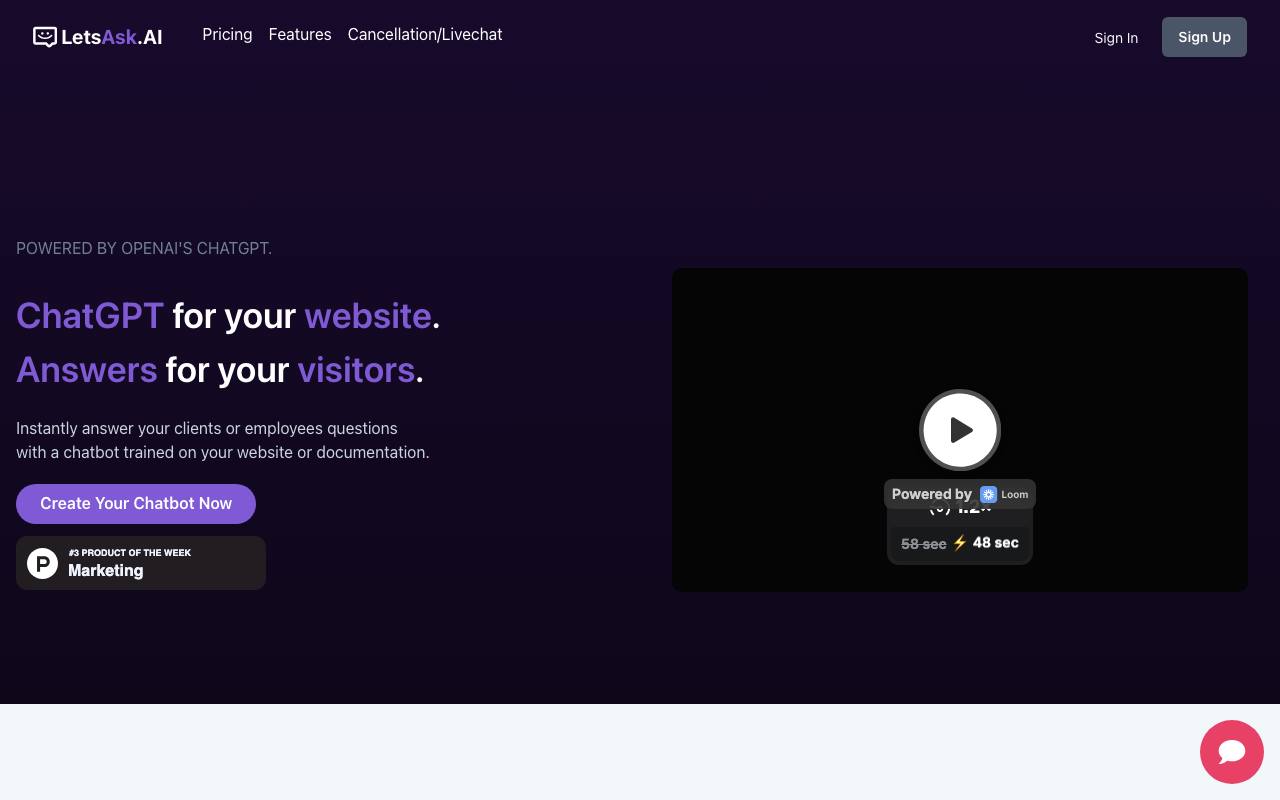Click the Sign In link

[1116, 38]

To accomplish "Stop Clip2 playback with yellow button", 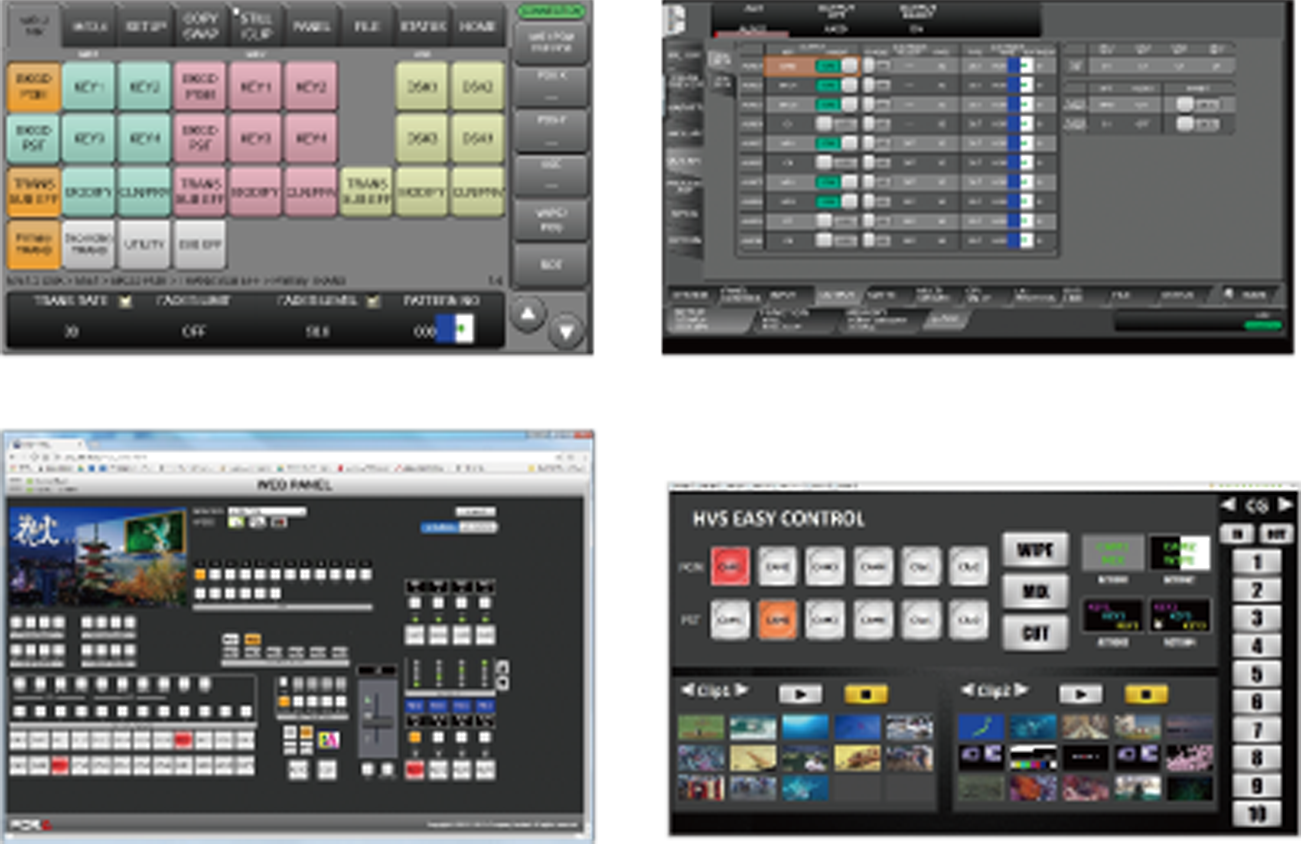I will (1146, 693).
--------------------------------------------------
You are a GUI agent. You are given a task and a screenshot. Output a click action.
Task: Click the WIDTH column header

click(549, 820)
--------------------------------------------------
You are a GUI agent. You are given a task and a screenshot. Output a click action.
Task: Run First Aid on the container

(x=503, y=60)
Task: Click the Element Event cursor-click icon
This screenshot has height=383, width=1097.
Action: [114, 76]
--------------------------------------------------
Copy out again the lines between the one holding "Task: Click the Element" and the one holding "Action: [114, 76]", inclusive.

Task: Click the Element Event cursor-click icon
This screenshot has height=383, width=1097.
Action: [114, 76]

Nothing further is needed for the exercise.